I had lied to the detectives as well. The truth was I liked the Tina Portrero I had met at Marmalade. And I wanted more of her. I wanted to see her again but she had rejected me and easily moved on.
That night she had ordered a car and left. I asked for a return engagement and she had said no.
“I think you’re too straight for me,” she said.
“What does that mean?” I asked.
“That it wouldn’t work.”
“Why?”
“Nothing personal. I just don’t think you’re my type. Tonight was great, but for the long haul, I mean.”
“Well, then, what is your type?”
It was such a lame response. She just smiled and said her car was arriving. She went through the door and I never saw her again.
Now she was dead and I was either fixated on her or the rejection or both. My life had somehow changed since the moment the two detectives had come to me in the garage. I was down the rabbit hole now and I sensed that what was ahead of me in this place was only darkness and trouble.

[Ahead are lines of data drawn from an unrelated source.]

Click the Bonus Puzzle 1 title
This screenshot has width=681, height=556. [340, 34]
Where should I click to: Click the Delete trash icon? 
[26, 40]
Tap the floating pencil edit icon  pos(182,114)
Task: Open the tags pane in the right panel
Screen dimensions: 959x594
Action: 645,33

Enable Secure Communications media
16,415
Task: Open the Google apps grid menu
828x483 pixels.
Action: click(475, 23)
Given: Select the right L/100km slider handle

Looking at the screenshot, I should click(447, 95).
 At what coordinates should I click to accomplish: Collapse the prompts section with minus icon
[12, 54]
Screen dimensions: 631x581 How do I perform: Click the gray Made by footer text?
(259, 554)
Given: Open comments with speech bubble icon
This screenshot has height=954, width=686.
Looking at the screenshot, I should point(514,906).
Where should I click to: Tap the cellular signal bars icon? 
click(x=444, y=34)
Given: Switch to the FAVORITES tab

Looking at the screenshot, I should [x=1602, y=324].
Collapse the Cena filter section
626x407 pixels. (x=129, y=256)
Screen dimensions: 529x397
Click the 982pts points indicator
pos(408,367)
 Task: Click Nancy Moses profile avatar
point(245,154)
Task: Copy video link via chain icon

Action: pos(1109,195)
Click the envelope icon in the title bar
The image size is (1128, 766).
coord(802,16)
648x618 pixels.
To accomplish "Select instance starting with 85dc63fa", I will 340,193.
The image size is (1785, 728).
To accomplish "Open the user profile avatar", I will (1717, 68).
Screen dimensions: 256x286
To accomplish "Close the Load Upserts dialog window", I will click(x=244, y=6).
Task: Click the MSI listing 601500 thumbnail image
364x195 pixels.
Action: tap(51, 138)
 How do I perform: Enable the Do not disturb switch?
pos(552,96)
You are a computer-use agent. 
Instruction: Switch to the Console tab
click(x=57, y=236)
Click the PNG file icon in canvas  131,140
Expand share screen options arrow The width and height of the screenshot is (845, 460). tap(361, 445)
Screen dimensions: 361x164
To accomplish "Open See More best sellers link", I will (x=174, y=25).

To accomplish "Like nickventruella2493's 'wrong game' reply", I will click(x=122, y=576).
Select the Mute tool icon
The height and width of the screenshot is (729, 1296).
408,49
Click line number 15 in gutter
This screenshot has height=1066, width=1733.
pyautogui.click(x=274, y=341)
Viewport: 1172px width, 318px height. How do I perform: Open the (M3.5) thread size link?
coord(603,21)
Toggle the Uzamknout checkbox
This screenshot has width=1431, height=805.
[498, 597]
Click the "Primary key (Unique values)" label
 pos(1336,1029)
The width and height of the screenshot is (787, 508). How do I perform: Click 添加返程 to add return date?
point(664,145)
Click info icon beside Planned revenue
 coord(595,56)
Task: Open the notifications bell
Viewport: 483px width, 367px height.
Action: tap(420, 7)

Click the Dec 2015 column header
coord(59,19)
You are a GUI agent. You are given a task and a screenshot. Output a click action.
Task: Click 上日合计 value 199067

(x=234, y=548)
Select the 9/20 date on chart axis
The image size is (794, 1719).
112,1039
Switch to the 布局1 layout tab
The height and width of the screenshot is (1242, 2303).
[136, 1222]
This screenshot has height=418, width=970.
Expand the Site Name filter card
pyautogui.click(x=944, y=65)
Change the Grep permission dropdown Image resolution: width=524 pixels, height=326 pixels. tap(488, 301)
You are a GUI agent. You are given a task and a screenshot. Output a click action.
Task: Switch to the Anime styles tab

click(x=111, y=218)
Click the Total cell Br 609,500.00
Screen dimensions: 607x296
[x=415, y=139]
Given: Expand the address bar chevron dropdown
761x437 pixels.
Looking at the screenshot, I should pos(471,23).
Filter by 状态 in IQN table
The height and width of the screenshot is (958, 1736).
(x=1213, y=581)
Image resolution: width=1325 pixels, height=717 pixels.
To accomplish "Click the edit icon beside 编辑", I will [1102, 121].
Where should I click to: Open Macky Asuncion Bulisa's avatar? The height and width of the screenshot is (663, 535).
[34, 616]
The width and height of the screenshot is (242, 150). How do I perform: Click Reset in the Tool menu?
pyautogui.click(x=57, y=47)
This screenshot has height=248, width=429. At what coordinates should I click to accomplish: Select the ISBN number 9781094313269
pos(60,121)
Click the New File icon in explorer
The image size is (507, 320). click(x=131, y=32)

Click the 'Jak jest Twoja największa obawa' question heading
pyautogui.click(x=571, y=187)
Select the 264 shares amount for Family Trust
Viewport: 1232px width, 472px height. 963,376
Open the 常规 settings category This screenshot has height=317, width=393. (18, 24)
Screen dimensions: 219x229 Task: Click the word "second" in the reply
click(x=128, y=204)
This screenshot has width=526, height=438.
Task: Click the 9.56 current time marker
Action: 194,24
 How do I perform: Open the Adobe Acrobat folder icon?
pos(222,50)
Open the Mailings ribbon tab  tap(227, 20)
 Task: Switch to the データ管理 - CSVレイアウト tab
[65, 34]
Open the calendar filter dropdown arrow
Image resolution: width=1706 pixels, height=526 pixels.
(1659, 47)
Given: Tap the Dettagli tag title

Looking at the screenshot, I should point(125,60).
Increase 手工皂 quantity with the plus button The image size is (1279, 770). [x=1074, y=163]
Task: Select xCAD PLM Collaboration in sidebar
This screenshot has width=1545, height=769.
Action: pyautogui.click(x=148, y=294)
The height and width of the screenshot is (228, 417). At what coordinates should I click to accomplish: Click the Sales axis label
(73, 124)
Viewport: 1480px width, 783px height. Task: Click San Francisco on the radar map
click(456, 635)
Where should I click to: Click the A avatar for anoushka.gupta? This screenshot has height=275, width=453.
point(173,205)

Five years ago I had lost everything. My job and the woman who had shot me in the heart with her love. I had blown it. I had not taken care of the most precious thing I had. I had put myself and a story ahead of everything else. True, I had come through dark waters. I had killed men and nearly been killed. I had ended up in jail because of a commitment to my job and its principles, and because deep down I knew she would sacrifice herself to save me. When it all fell apart, my self-imposed penance was to leave everything behind and turn myself in a different direction. For a long time before, I had said death was my beat. Now, with Christina Portrero, I knew it still was.